▶ DOCUMENT EXTRACT:
==================================================

The system positioning module is comprised of a position reporting
module which is configured to determine a status of a data center
under specified configuration parameters, and a destination
searching module configured to receive a desired target state and
automatically determine configuration parameters that are to be
adjusted if the desired target state is implemented at the data
center. The system further comprises a system configuration
compiler configured to receive a request from the system
positioning module associated with a data center management task,
convert the request into a set of subtasks, and schedule execution
of the subtasks to implement the data center management task.
[0008] In accordance with the present principles, a method is also
disclosed for managing a data center. A request associated with a
system positioning application is sent. The request may be for one
of determining a status of a data center under specified
configuration parameters, determining configuration parameters that
are to be adjusted if a desired target state is implemented at the
data center, or implementing an auto-piloting service for
automatically controlling the data center. The request is converted
into a set of subtasks and the subtasks are scheduled for execution
to implement the request.
[0009] In accordance with the present principles, another system is
provided for managing a data center. The system includes a system
positioning module stored on a computer readable storage medium.
The system positioning module is comprised of an auto-piloting
module configured to automatically apply configuration settings to
a data center using a sensitivity-based optimization technique to
control the data center in terms of power and performance. The
system further comprises a system configuration compiler configured
to receive a request from the system positioning module associated
with a data center management task, convert the request into a set
of subtasks, and schedule execution of the subtasks to implement
the data center management task.
[0010] These and other features and advantages will become apparent
from the following detailed description of illustrative embodiments
thereof, which is to be read in connection with the accompanying
drawings.
BRIEF DESCRIPTION OF DRAWINGS
[0011] The disclosure will provide details in the following
description of preferred embodiments with reference to the
following figures wherein:
[0012] FIG. 1 is a block/flow diagram illustrating a data center
management system in accordance with the present principles.
[0013] FIG. 2 is a block/flow diagram illustrating a more detailed
view of the system configuration compiler depicted in FIG. 1.
[0014] FIG. 3 is a graphical depiction of an exemplary API-Get( )
function in accordance with the present principles.
[0015] FIG. 4 is a graphical depiction of an exemplary API-Put( )
function in accordance with the present principles.
[0016] FIG. 5 is a graphical user interface illustrating a position
reporting function in accordance with the present principles.
[0017] FIG. 6 is a graphical user interface illustrating a
destination searching function in accordance with the present
principles.
[0018] FIG. 7 is a block/flow diagram illustrating a method for
managing a data center in accordance with the present
principles.
DETAILED DESCRIPTION OF PREFERRED EMBODIMENTS
[0019] In accordance with the present principles, an integrated
solution is disclosed for managing the power and performance
configurations of a data center. A middleware system is situated
between end-users (e.g., data center operators) and a set of
components for controlling the power and performance of the data
center. A set of system positioning services provides reporting
data on the state of the system, permits end-users to configure and
control the system (e.g., by specifying system performance and
power cost targets) and determines the appropriate management
configurations and settings that are able to drive the system to a
desired input state which may be specified by the end-user. The
results of the system positioning services are presented to the end
user via an interface, e.g., a global positioning system (GPS)-like
user interface.

==================================================

▶ GIVEN EXERCISE A: In the data center management excerpt, what is the auto-piloting module's use of a sensitivity-based optimization technique meant to accomplish?
▶ GIVEN EXERCISE B: According to the data center management excerpt, through what kind of user interface are the results of the system positioning services shown to the end user?
▶ GIVEN EXERCISE C: Carry the data center management excerpt forward from its final sentence.

▶ DATASET CONTENT:
==================================================

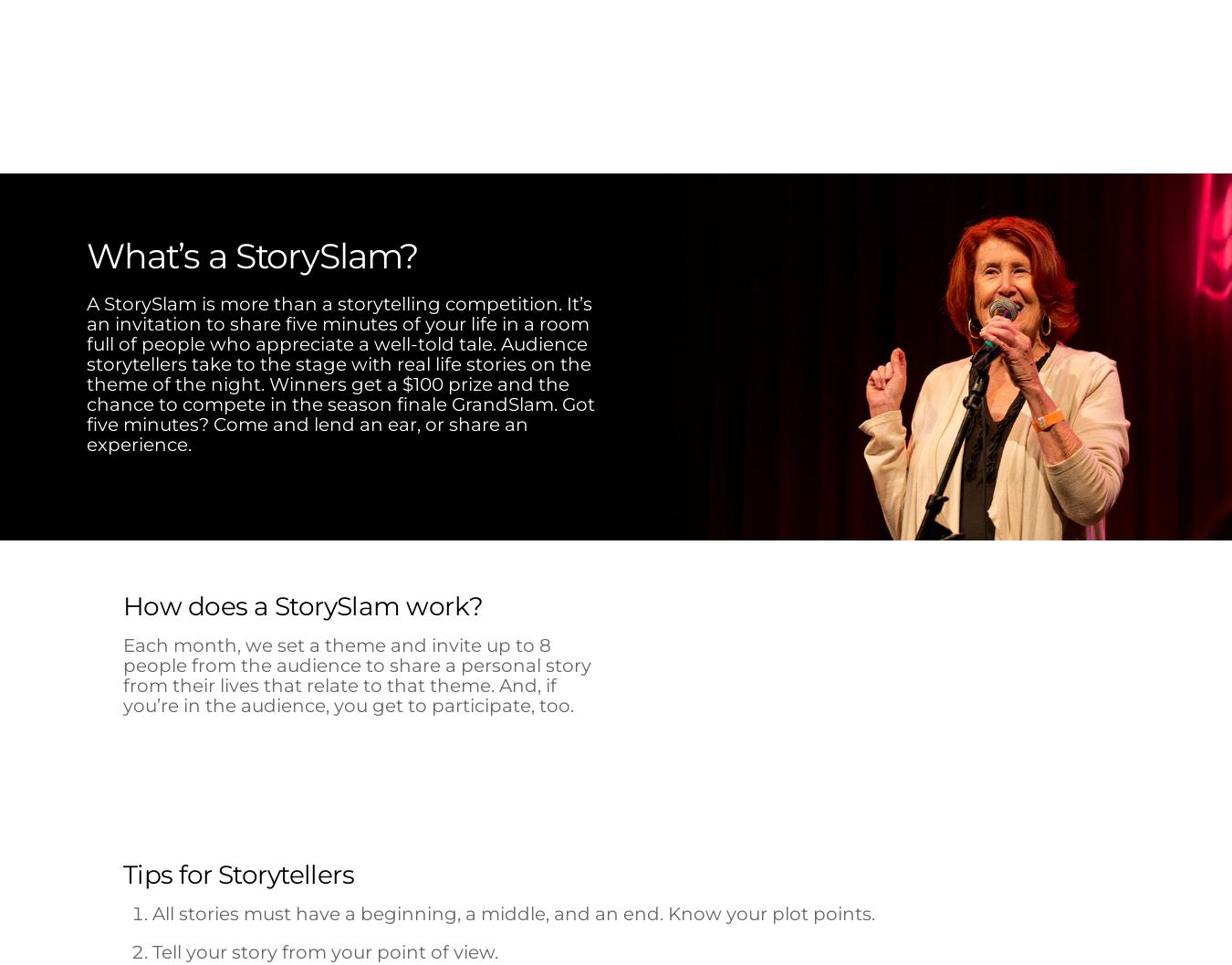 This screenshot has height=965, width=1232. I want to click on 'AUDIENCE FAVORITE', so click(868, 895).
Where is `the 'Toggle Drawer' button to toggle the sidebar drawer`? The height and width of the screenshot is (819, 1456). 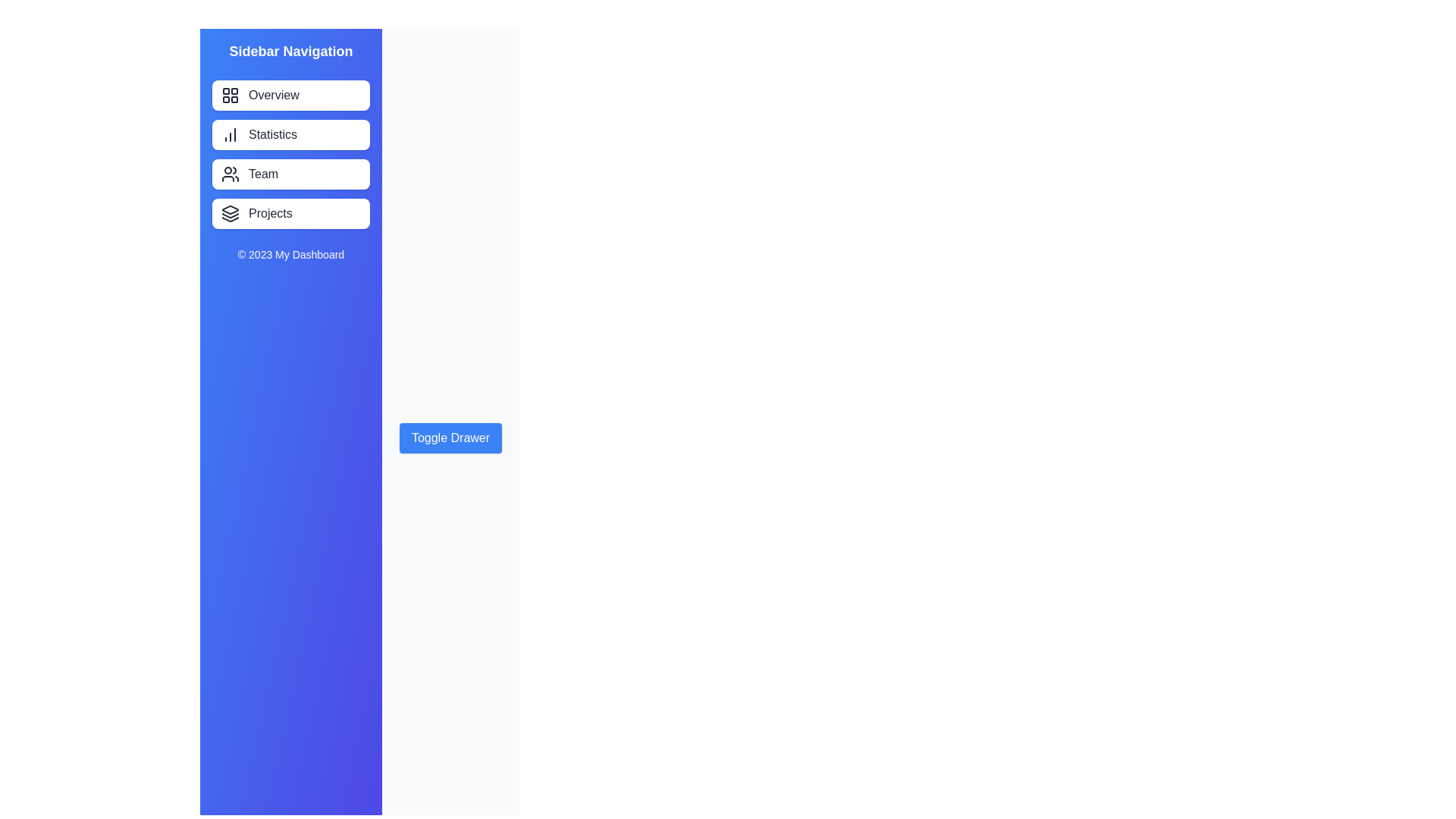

==================================================

▶ TASK OUTPUT A: The auto-piloting module automatically applies configuration settings with a sensitivity-based optimization technique so that it can control the data center in terms of power and performance.

▶ TASK OUTPUT B: A global positioning system (GPS)-like user interface.

▶ TASK OUTPUT C:
[0020] The middleware solution described herein has a layered
design which may be comprised of three different layers: a first
layer comprising a system configuration compiler, a second layer
comprising a set of mash-up applications, and a third layer
comprising a set of system positioning services. The system
configuration compiler interacts with components for controlling
the power and performance of a data center. In one embodiment, two
primary application programming interface (API) functions are
provided for positioning of the system. However, additional API
functions may also be provided.
[0021] A first API function, API-Get( ) provides a report on where
the system would be located (e.g., in terms of power, performance
and operational cost) if certain workload and system settings were
implemented at the data center. The second API function, API-Put( )
determines a set of management policies and configurations that
permit the system to reach a specified input status.
[0022] The mash-up applications may represent management subtasks
that can be built on top of the API functions to implement certain
functions. For example, exemplary mash-up applications may utilize
these the API functions to provide functionality relating to system
status prediction, feasibility zone analysis, impact analysis
applications, and map generation (each of which is explained in
further detail below).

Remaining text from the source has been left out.